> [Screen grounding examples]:
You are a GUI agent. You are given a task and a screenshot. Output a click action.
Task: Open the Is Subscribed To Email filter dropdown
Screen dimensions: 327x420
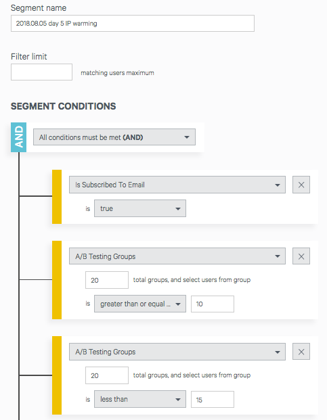point(177,185)
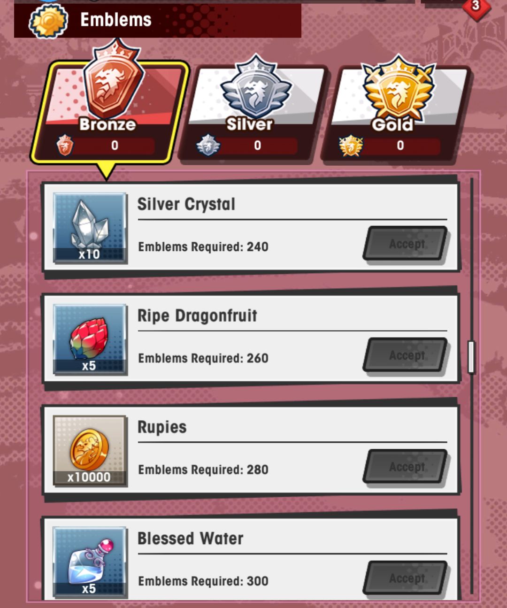Accept the Silver Crystal reward
This screenshot has width=507, height=608.
pyautogui.click(x=406, y=244)
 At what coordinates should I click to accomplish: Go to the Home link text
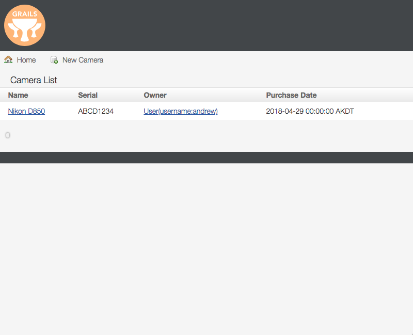tap(26, 60)
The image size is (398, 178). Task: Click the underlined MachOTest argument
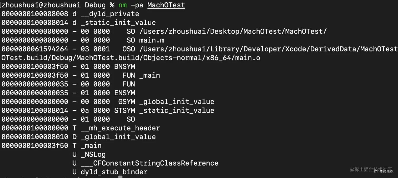tap(166, 5)
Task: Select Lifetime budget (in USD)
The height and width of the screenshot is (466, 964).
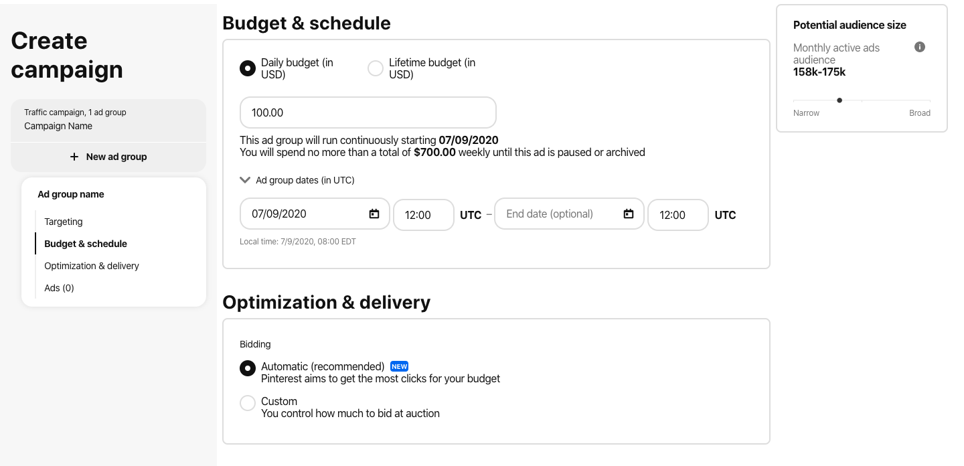Action: [x=375, y=68]
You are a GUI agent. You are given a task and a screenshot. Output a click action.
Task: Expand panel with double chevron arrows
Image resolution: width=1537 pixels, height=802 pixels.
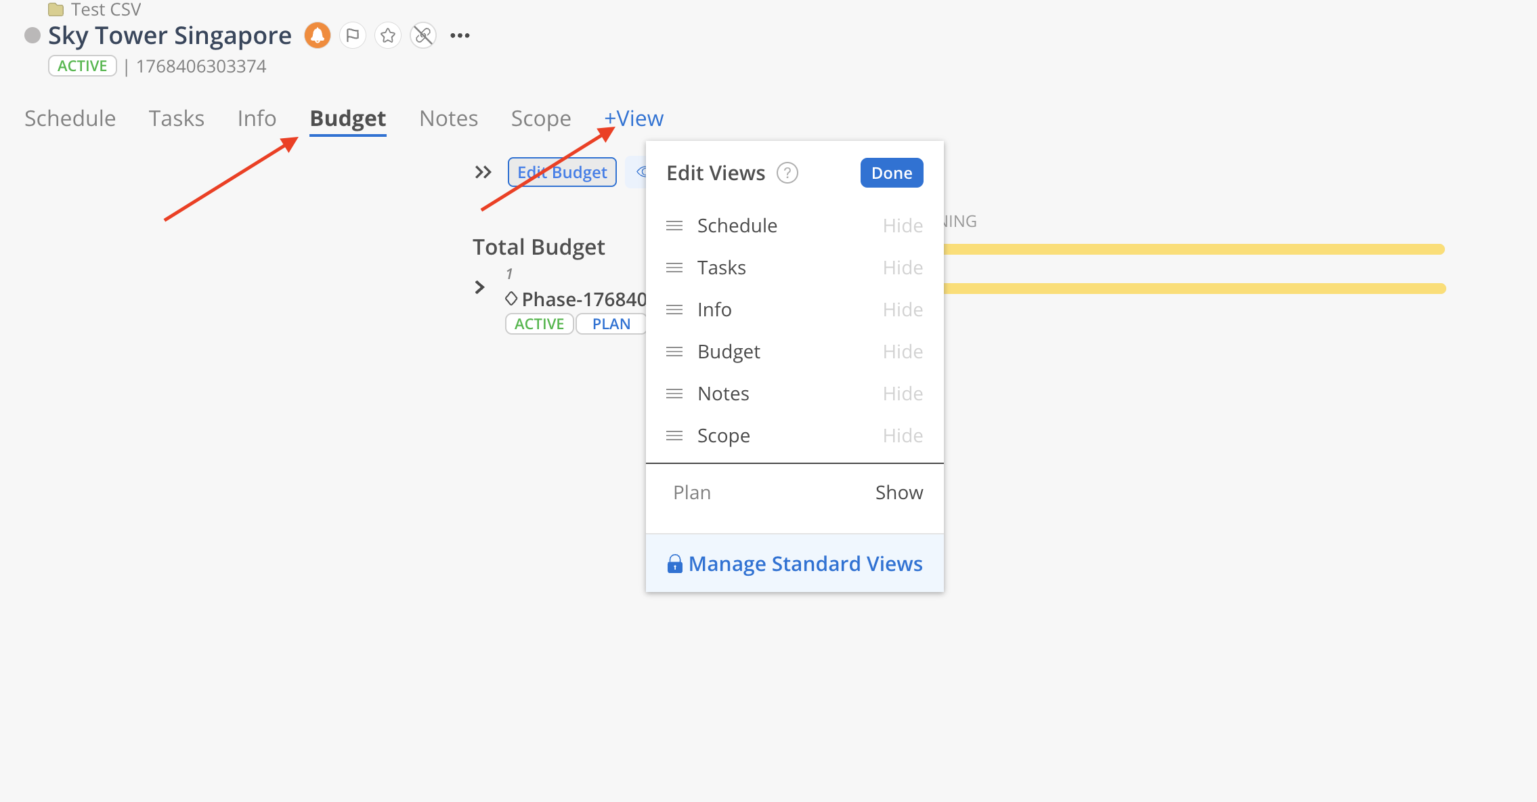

> [Prompt]:
Identify every line of the records that contains the string "screenshot" and copy each of those lines. Matching is case-sensitive.

> [Answer to this exercise]:
You are a GUI agent. You are given a task and a screenshot. Output a click action.
This screenshot has width=507, height=608.
The height and width of the screenshot is (466, 964).
You are a GUI agent. You are given a task and a screenshot. Output a click action.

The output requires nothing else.